Willa Swenson-Lengyel
Research Fellow

Biography:
Willa Swenson-Lengyel is a Catherine of Siena Postdoctoral Fellow in Ethics at Villanova University, having received a Ph.D. with distinction in theological ethics from the University of Chicago Divinity School in August 2018. She is the author of several articles and chapters on hope, moral psychology, and the climate crisis, and acted as the guest editor of the January 2021 issue of the Journal of Religion on death and afterlives.
Research Project:
Inaction and inattention to global environmental degradation is startling. While for many years it was sufficient to claim ignorance as a primary root of people’s inaction, this analysis becomes inadequate in the face of widespread knowledge and continued environmental recalcitrance. This persistent climate inaction raises questions for environmental thinkers that are not solely normative, but are also psychological and anthropological in nature. One emerging focus within these moral psychological and anthropological conversations, central to my project, is on the role of hope and hopelessness in human life and, in particular, in what way hope enables and inhibits moral action, generally and in response to climate change.
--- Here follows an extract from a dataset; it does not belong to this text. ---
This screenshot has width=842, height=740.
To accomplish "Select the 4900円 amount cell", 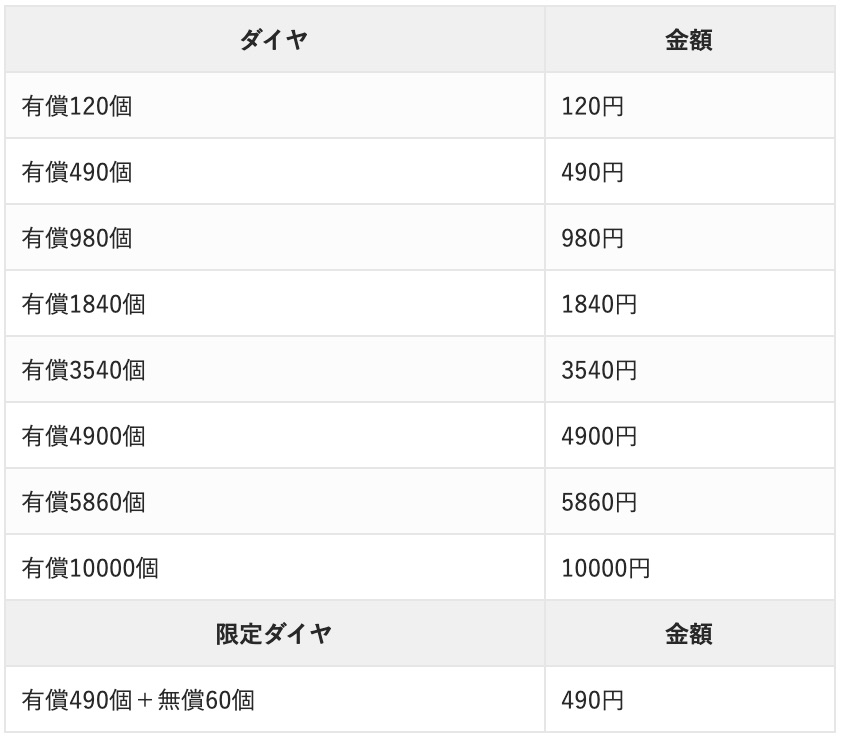I will 599,436.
However, when one examines work on hope and action, two seemingly contradictory positions emerge as prevalent: hope is either portrayed as motivating moral action or as the pacifier that keeps us from proper moral engagement. Given this tension, my project is motivated by the questions that remain: what is the role of hope and hopelessness in our moral psychology? How is that role playing out in response to the problem of climate change? My contention is that theological anthropological symbols coming out of the Christian tradition can provide fruitful lenses for interpreting hope in the human life. Hope analyzed via these symbols can a) help to cohere the differing positions in the ongoing debate regarding hope’s value, b) respond to and make sense of the empirical data regarding people’s ambivalent and complex responses to climate change, and c) give resources for overcoming some climate inaction and inattention.